At the time I was living on campus with plenty of geeks on the local irc channel to encourage me and get me started – my debian stable server was born. I named it rei, after the evangellion character (it was the first anime I ever watched, which happened around the same time).

The campus environment at uni was the ideal place to learn server administration. I had lots of people in the same building to get advice from, but each room was networked so if I messed up it only affected me (well, most of the time anyway 😉 ).

And so it was that I learned how to set up a basic firewall, file server and eventually an IMAP server + fetchmail which I have been using ever since. In the years since it has run – in addition to the normal tasks – stuff like an irc server and a local network game server (can’t remember which game though). When I finished uni it became the house firewall (requiring a far more advanced ruleset).

After upgrading to debian testing almost immediately post-setup that little box has survived two motherboard failures, three case transplants, a lucky recovery from a storage drive failure and the incredibly lucky recovery from an accidental “rm -rf *” in the root directory (yay for reiserfsck!).

I did eventually wipe the machine last year, after getting sick of kernel compiles and various other things caused by the age of the install that meant the server took more administration time than I wanted it to. By then I had a mythtv server as well (running fedora core 3), to make life easier I put ubuntu on both. And life was good.
 

Then with the recent possibility of using a small low powered mythtv frontend instead of the combined front/backend I have now, it got me thinking about why I need two servers. And as much as I hate to admit it, I don’t. Rei’s firewall has been replaced by a decent modem/router that doesn’t need any maintenance; the file server has been mostly replaced by my flatmate who is such a hoarder that he decided to build his own server. The files it serves now can easily be moved to the mythtv box.

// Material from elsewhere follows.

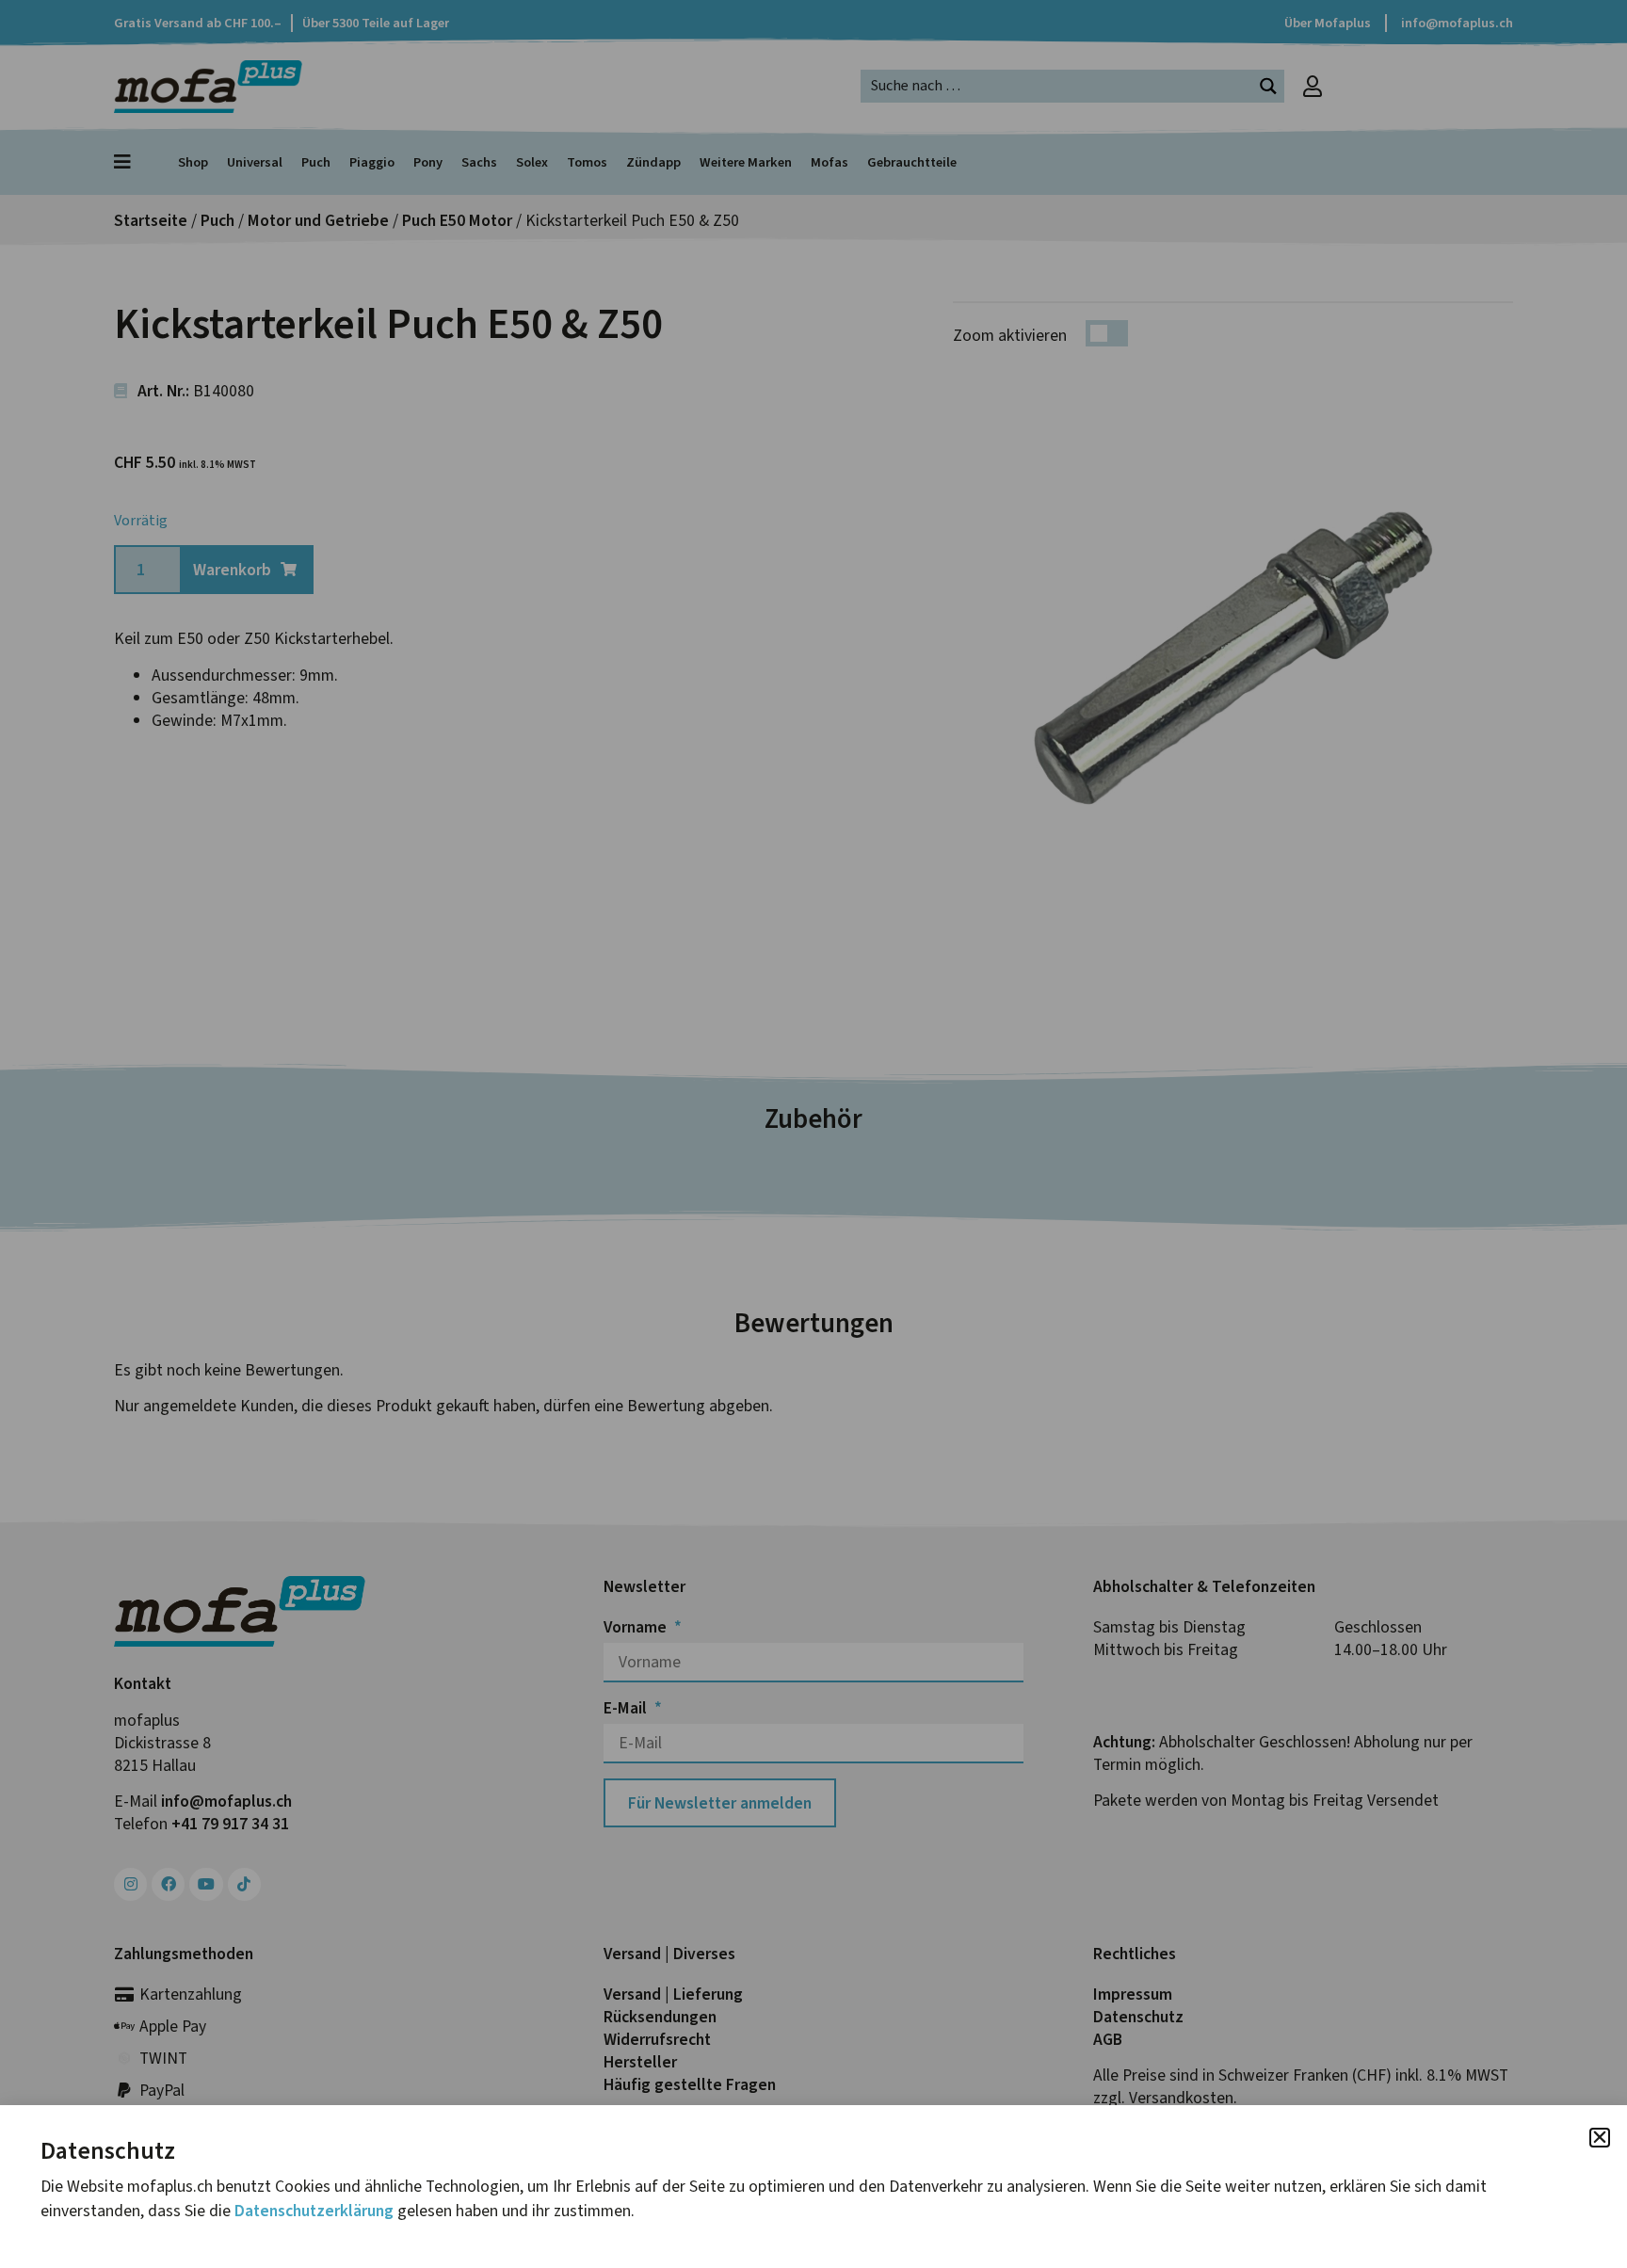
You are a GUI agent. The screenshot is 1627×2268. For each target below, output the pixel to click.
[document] (813, 1134)
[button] (1599, 2138)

The only thing I have needed that server for recently is mail, and I’ve been less than happy with that since I had to punch a hole in the firewall to my imap server in order to check mail on my phone. Even though we have adsl2 at home it isn’t as fast as I’d like. Not to mention that the fans in the case are so old and noisy that they’ve been unplugged so the drives are running hot. I had been holding off switching to gmail, but really the only excuse left was because I didn’t want to lose my first server. With the migration now done, it’s time to pull the plug.

The server name will live on; I already have plans to replace the mythtv backend with my dual core desktop machine when I either buy a new gaming PC or the still-rumored mac mini upgrade (if it has a decent graphics card that can replace the PC). That will be quite an upgrade from the 8-year old CPU (Athlon 1200c) it has been using since the first mobo failure.

But rei is dead, long live rei 🙂 (that’s a bit of a strange way to put it if you’ve seen the anime!)